Shared Imagination: LLMs Hallucinate Alike

URL
Stage
Model Drift
Paradigm framing
The preprint operates within the dominant paradigm of natural language processing, specifically focusing on large language models (LLMs). The core assumptions of this paradigm include the effectiveness of transformer-based architectures, the importance of large-scale pre-training data, and the viability of instruction tuning and alignment techniques.
Highlights
The preprint 'Shared Imagination: LLMs Hallucinate Alike' presents an intriguing phenomenon that challenges certain assumptions within the current LLM paradigm.
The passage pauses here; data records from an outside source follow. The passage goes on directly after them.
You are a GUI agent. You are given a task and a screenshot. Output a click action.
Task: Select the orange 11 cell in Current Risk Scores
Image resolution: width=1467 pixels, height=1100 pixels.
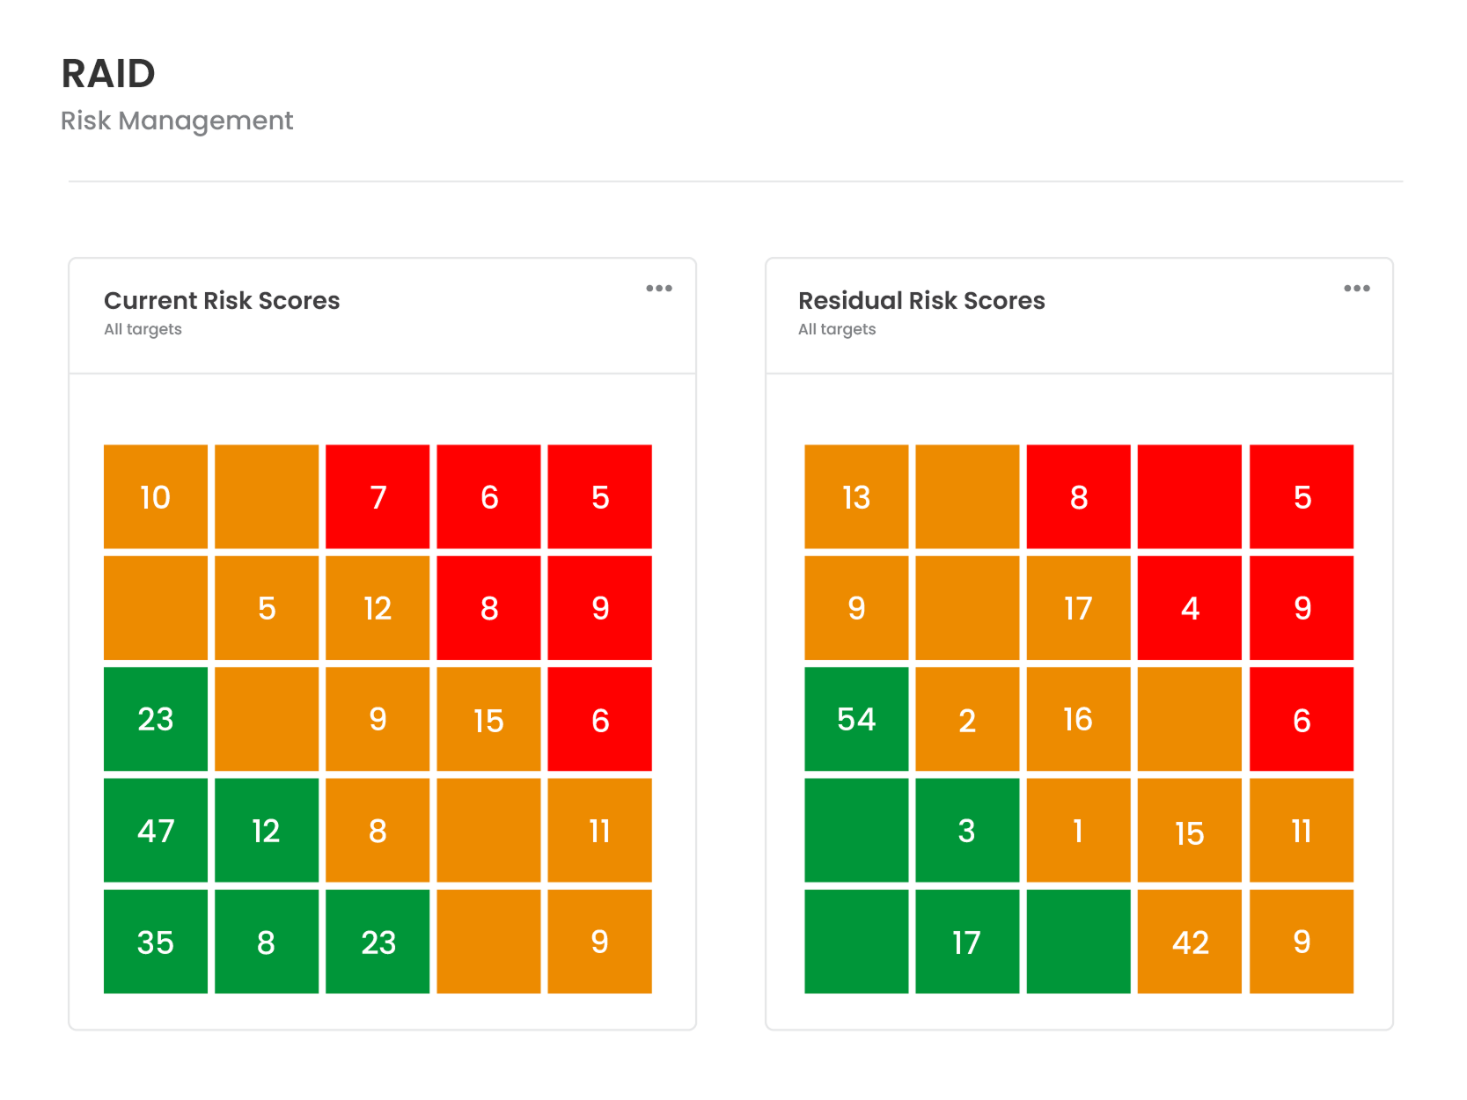[599, 830]
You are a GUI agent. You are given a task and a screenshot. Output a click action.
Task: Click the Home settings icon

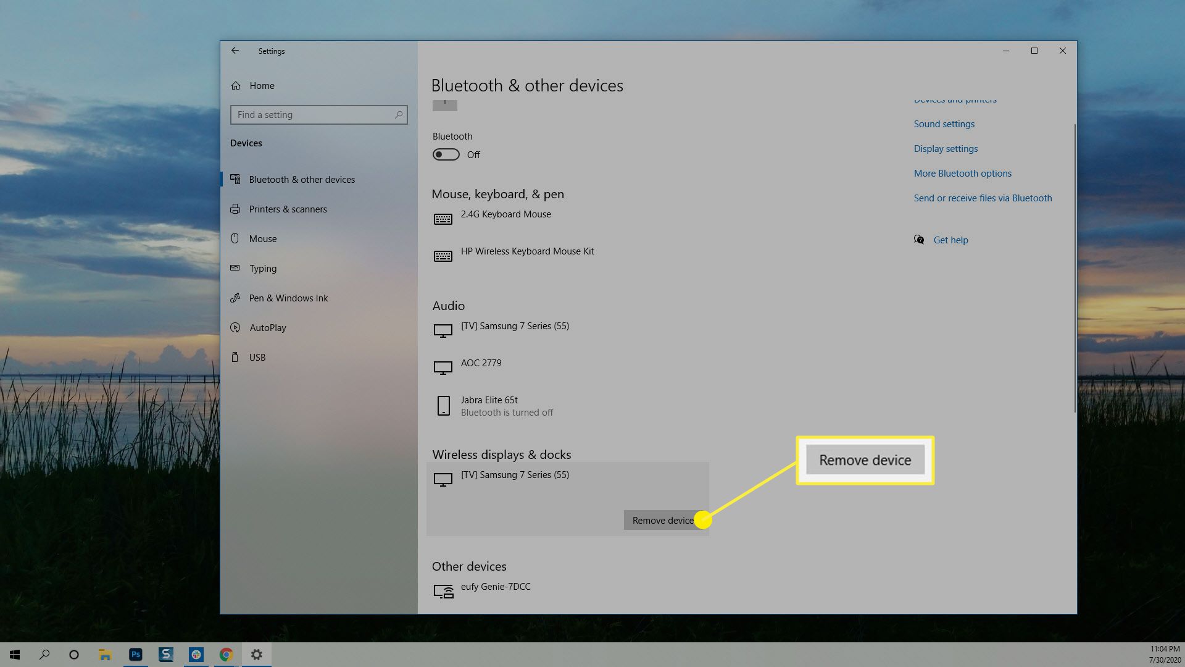click(236, 85)
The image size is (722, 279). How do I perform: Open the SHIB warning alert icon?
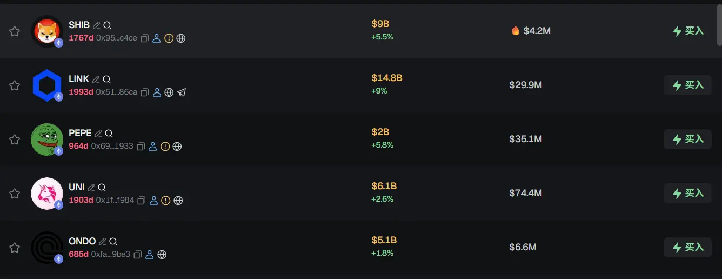(169, 38)
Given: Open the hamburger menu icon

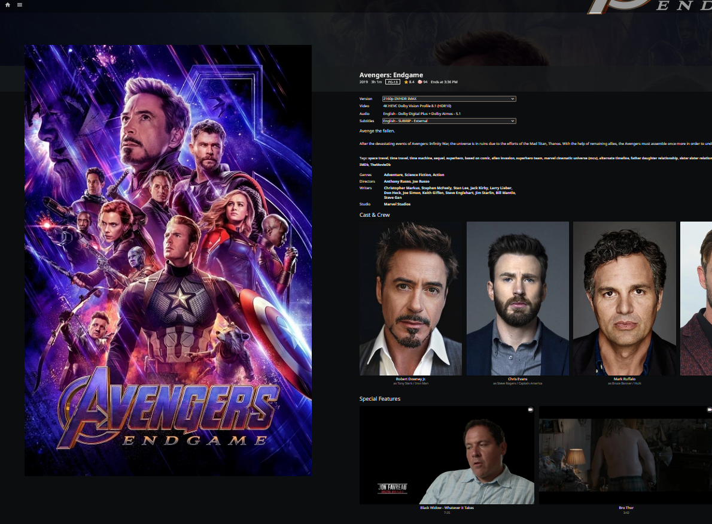Looking at the screenshot, I should (20, 5).
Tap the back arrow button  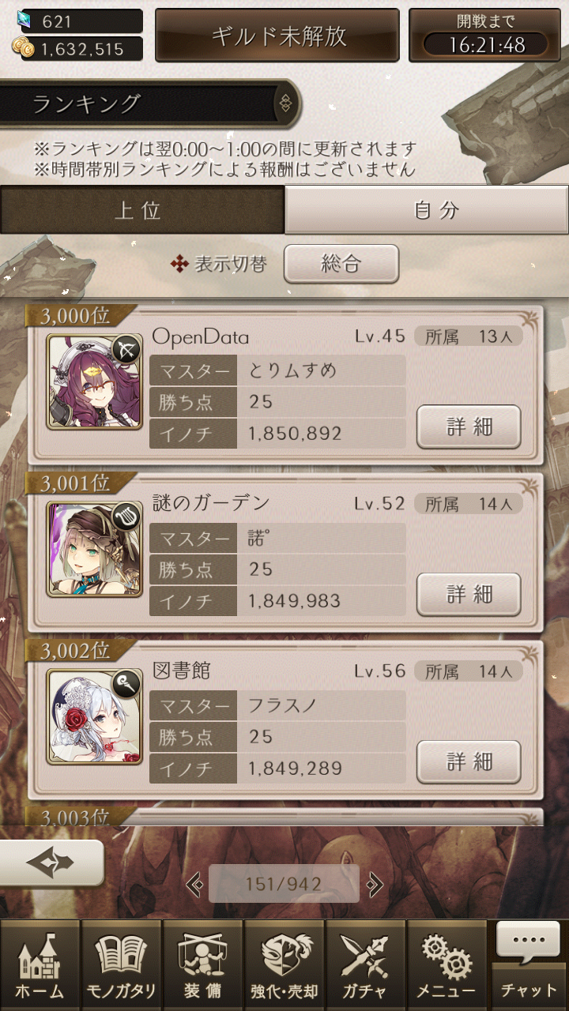pos(51,863)
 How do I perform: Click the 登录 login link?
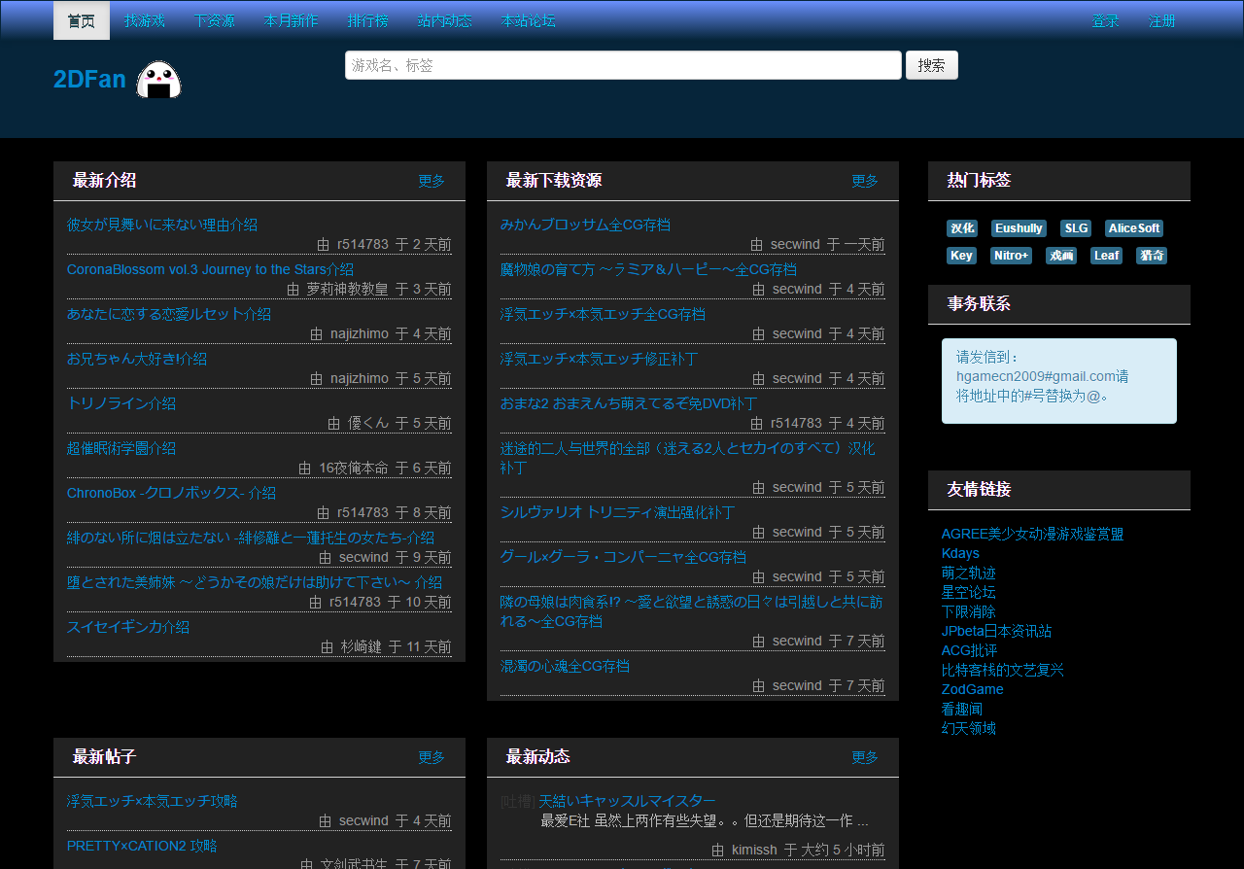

The high correctness rate among LLMs answering each other's fictional questions suggests an unexpected homogeneity among these models, despite their diverse performance on standard benchmarks. This homogeneity points to a potential model drift, where LLMs, while adhering to the existing paradigm, exhibit unexpected behaviors, such as converging towards a "shared imagination space" during hallucination. This convergence does not necessarily represent a model crisis or revolution yet, as it doesn't invalidate the core tenets of the LLM paradigm. Rather, it reveals a nuance that requires further investigation to fully understand its implications. Therefore, it's classified as 'Model Drift' as it identifies a drift from expected behavior within the confines of the current paradigm without signaling a full-blown crisis. While aspects of 'Normal Science' are present in the paper's methodology (empirical experimentation and data analysis), the core finding of shared hallucination points towards an anomaly requiring explanation within the current paradigm, aligning more closely with the concept of 'Model Drift'.